Lab Life Expectancy Influenced by ColorElizabeth Nelson
If you own a Labrador retriever, you probably picked him out of the litter or chose him at the shelter without giving much thought to the way the color of his coat would affect his risk for disease and the length of his lifespan. Who worries about that kind of thing when picking out a furry friend, after all? But now there’s new evidence that the color of a dog’s coat may have a significant impact on how his life plays out.
Researchers at the University of Sydney originally took on the study with the goal of determining what diseases labradors are most prone to in an attempt to help breeders select better specimens and eliminate some of the health issues that are common in labs, such as hip dysplasia and obesity.

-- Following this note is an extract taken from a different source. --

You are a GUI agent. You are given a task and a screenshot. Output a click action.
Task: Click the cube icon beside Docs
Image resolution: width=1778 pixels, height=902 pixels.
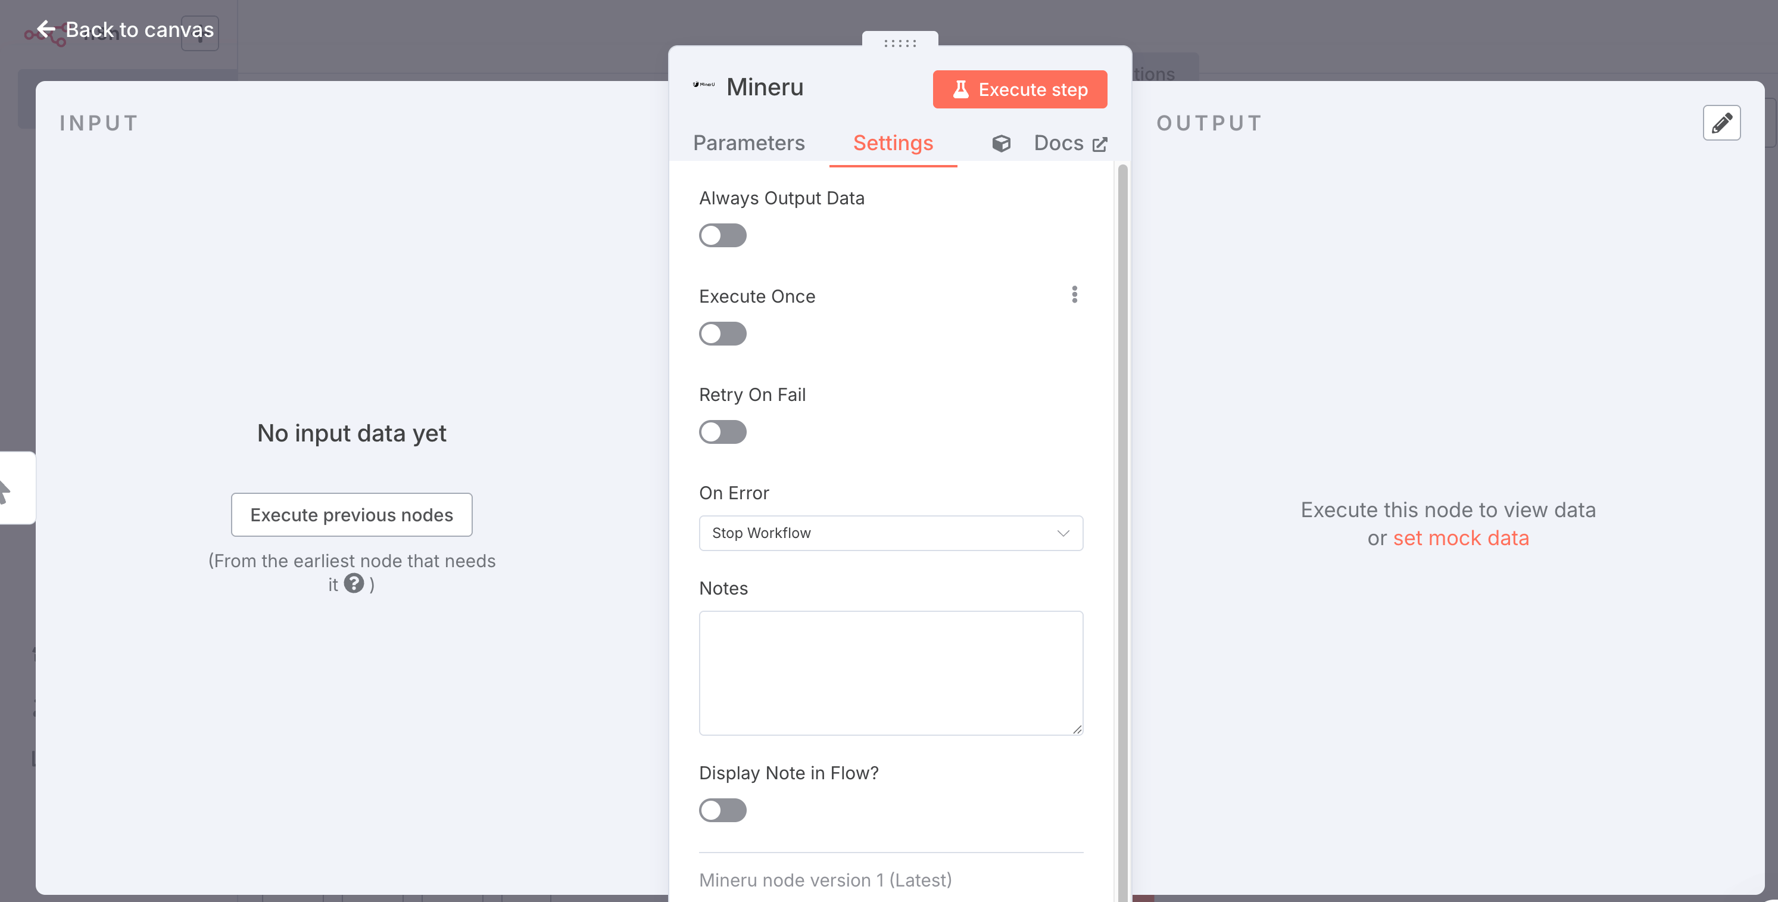1001,143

“The main reason we did the study was to find out what diseases they get,” says lead author Professor Paul McGreevy, “so that we can help breeders prioritise any breeding initiatives to get rid of inherited disorders.”
The researchers collected data from 33,000 labradors living in the United Kingdom, from which they used a random sample of 2,074 dogs.
The factors that influence a dog’s risk of disease, however, were a little bit surprising. It seems that the dog’s color—namely, whether it is black, yellow, or chocolate—says a lot about whether or not it’s likely to develop diseases and die young.
In the study, chocolate labradors were found to have slightly shorter lifespans than their yellow and black cousins, at an average of 10.7 years, compared to 12.1 years. Chocolates were also twice as prone to ear infections and develop four times as many skin diseases as non-chocolates.
“It was a surprise to find that these chocolate labs are dying 10 percent earlier than the yellow and black [labradors],” says Professor McGreevy.
The researchers have come up with a theory on the data, however. The chocolate color is a recessive trait, so breeders of chocolate labs have a much smaller gene pool to work with. And a smaller gene pool comes with a high probability of passing on genes that increase the risk of disease.
“This is a recessive gene that people have quite rightly found very appealing and obviously there has been a demand for it,” says Professor McGreevy. “But you have to breed from dogs that carry the gene; both parents have to carry the gene to have chocolate puppies. We may have taken our eye off some of the health [issues] and instead focused on colour.”
Researchers cannot confirm whether this longevity applies to all labradors or only those in the UK. But either way, you’re not likely to see chocolate labs disappear anytime soon, and it certainly isn’t a reason to avoid adopting one. All colors and breeds of dogs deserve loving homes!